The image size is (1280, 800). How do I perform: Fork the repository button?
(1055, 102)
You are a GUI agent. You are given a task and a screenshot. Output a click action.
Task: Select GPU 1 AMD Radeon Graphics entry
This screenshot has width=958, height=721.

*YOUR OBJECTIVE*
State how many lines of the listing above include the string "screenshot", with no words around the number.

*RESULT*
2